Half a decade ago, Edmonton-based Stantec Inc. STN-T was scrambling to defend its reputation.
At the time, the engineering consultancy had spent seven years and a significant amount of capital buying up design and architectural firms across Canada and the United States, and it made a name for itself in North America. Yet, at the tail end of the buying spree, Stantec got overzealous with a large acquisition, ultimately inheriting a construction business with some horrible contracts.
In a flash, all the goodwill Stantec built up started to disappear. Management turned over. A strategic review was launched. The troubled construction division was sold off.
What has transpired since is a turnaround story for the ages. Stantec’s shares have soared 242 per cent over the past five years, and the engineering firm is now one of Canada’s hottest stocks.
Even more remarkable: Stantec isn’t alone. A sister firm, Montreal-based WSP Global Inc. WSP-T, is in the same boat, with its own shares jumping 197 per cent over the same time period. Both companies’ returns beat U.S. technology stars such as Netflix Inc. NFLX-Q, Meta Platforms Inc. META-Q, which owns Instagram and Facebook, and Alphabet Inc. GOOGL-Q, the parent company of Google.

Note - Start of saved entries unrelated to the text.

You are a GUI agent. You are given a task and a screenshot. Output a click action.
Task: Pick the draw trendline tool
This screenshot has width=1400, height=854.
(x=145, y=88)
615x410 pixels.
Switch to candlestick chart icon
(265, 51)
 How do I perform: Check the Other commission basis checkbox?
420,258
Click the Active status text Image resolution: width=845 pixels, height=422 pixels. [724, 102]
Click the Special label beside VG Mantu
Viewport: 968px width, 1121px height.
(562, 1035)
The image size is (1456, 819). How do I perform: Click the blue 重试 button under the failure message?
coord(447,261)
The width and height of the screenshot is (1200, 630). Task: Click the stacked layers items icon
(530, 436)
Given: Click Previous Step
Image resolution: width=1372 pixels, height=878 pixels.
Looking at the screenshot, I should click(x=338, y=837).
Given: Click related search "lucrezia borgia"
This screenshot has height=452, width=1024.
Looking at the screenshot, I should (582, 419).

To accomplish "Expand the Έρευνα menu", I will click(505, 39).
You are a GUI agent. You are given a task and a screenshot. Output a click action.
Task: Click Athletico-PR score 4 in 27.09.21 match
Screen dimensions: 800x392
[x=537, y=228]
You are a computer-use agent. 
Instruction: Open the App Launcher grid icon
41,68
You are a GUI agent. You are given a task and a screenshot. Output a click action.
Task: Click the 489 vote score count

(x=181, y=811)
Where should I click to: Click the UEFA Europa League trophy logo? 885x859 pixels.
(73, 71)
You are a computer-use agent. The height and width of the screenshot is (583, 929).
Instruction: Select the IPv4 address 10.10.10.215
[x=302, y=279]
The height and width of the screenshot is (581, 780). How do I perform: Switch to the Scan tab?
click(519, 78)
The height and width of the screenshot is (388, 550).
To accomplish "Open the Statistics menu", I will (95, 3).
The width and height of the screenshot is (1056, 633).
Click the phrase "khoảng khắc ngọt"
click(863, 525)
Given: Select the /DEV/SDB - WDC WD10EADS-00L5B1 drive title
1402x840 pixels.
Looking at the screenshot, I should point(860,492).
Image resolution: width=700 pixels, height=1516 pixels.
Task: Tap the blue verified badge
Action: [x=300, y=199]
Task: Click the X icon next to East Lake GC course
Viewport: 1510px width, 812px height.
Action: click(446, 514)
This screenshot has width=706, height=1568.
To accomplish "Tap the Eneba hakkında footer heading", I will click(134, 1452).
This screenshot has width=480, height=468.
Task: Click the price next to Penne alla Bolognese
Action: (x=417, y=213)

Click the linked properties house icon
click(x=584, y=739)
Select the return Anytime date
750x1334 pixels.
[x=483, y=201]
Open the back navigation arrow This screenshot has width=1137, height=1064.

How’d they do it? There’s no single answer. Instead, Stantec and WSP put more emphasis on per-hour consulting fees that rise with inflation, instead of banking on fixed-price construction contracts that are notorious for going over budget, and they leaned less heavily on energy projects, expanding instead in businesses such as water, which includes building levies, flood wall systems and water pumping stations to protect coastlines.
Both businesses also benefited also from the environmental, social and corporate governance (ESG) wave, as well as from pandemic-fuelled stimulus spending, which poured unbelievable amounts of money into infrastructure projects. Transportation contracts in particular were lucrative because they plan and design rail systems, city transit networks, highways and bridges.
But crucially, Stantec and WSP used acquisitions to diversify their revenue mix by both geography and business line. WSP used to be called Genivar but adopted the name of a British acquisition target, and now makes 83 per cent of its revenue outside Canada. And rather than deploy the classic “roll-up” strategy that chases new revenue at any cost, they’ve been quite disciplined with their ambition.
“Growth hasn’t been for the sake of growth,” said Ian Gillies, a research analyst at Stifel Canada who covers both companies.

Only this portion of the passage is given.